For shippers looking for a way to bring Ukrainian grain to global markets, options continue to narrow, leading to an escalating trade crisis that is expected to add pressure on global food prices.
Russia last week withdrew from an agreement that allowed safe passage of ships through the Black Sea. On Monday, it threatened an alternative grain route, attacking a grain hangar in a Ukrainian port on the Danube that served as a major artery for transporting goods while the Black Sea remains blockaded.
“It opens a new front in targeting Ukrainian grain exports,” said Alexis Ellender, an analyst at Kpler, a commodity analytics firm, adding that the route was considered safe because of its proximity to Romania, a NATO member.
“This will probably close that road,” he said. It could also raise shipping insurance rates and further cripple Ukraine’s ability to export grain.
Hours after the pre-dawn attack on the hangar in the Ukrainian port of Reni, dozens of ships that were going to collect grain from Ukraine gathered at the mouth of the Danube.
Global grain prices rose 17 percent on Tuesday, compared to eight days before Russia pulled out of an agreement that, since signed a year ago, has allowed Ukraine to export nearly 33 million metric tons of food.

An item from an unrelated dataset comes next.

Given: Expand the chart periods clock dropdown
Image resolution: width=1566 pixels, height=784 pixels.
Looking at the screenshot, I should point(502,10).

Global markets have ample supplies of grain due to strong harvests in Brazil and Australia, but a prolonged lack of exports from Ukraine is likely to make prices more volatile in the event of drought, floods or other extreme weather events. Russia has stepped up its attacks on Ukraine after India, the largest producer of rice, Exports stopped of non-basmati white rice last week because severe weather damaged production and caused domestic prices to rise.
Even before Russia ended the Black Sea deal last week, Ukraine, which produces about 10 percent of the world’s wheat and 15 percent of its corn, had been increasingly relying on alternative routes for its exports: by land and across the Danube, Europe’s second-longest river. Shippers turned to these options in anticipation of Russia’s eventual withdrawal from the Black Sea Agreement.
Monday’s attack, carried out by a drone, cast doubt on those options.
An executive whose shipping company operates a ship waiting to load grain in Rennie said he was waiting to hear whether Monday’s attack would affect insurance premiums, which were already high.
The executive, who spoke on condition of anonymity out of concern for the safety of the ship and its crew, said he thought the ship was relatively safe because nothing had happened to it in the past year.
Analysts said that given Russia’s withdrawal from the deal guaranteeing safe passage for commercial vessels through the Black Sea, the insurance premiums are likely to be prohibitively expensive for shipowners.
But Yoruk Izik, an analyst at Bosphorus Observer consultancy in Istanbul, said some ship owners may decide to travel to Ukrainian ports even with higher risks, if they receive assurances from the Turkish and Ukrainian governments. In recent days, Russia has launched a series of air strikes on Odessa, a Black Sea port in Ukraine.
While the Danube was considered a safer option than the Black Sea, there are limits to how much grain can be exported through it, given capacity limits at the ports, back-up traffic at border crossings, fuel shortages and damaged roads, Mr. Isik said.
The Danube is also shallower than the Black Sea. This meant that many small ships were needed to transport the same amount of grain as would fit in one larger ship traveling across the Black Sea. “Instead of one ship, you need 20,” said Mr. Isik.
He added that over time, the EU could provide funding for new railways and facilities to facilitate the flow of goods across the Danube, but that would take years. “The Danube will not replace Ukraine’s Black Sea ports,” said Mr. Ishik. “It won’t even come close.”
Romanian Prime Minister Marcel Ciulacu on Monday condemned Russia’s attack on Danube ports and said Romania would continue to help Ukraine transport its grain to global markets.
With exporters’ options dwindling, Ukrainian farmers will have no choice but to raise their prices and put some of their crops into storage, said Michael Magdowitz, an agricultural analyst at Rabobank. They would also have less capacity to prepare for next year’s harvest, he said, meaning that even if Russia and Ukraine could rework an agreement, Ukrainian production would be more limited.
Analysts said the Kremlin’s withdrawal from the grain deal, which was designed to help ease the food crisis in low-income countries in East Africa, North Africa and the Middle East, would provide a direct benefit to the Russian economy. In an article published Monday on the Kremlin’s website, President Vladimir Putin wrote that Russia, another major grain exporter, expects a record harvest this year.
He added that Russia is able to provide free grain to African countries that were dependent on exports from Ukraine. The article was published ahead of the Russia-Africa summit in St. Petersburg on Thursday and Friday.
The biggest beneficiaries of the grain deal were China, Turkey and Egypt, said Evgeniya Sleptsova, chief economist at Oxford Economics, with China getting about 20 percent of its grain imports from Ukraine.
As for the broader impacts, “there is no immediate security threat to other commercial flows,” Ms Sleptosova said.
Valerie Hopkins Contributed reporting from Odessa, Ukraine.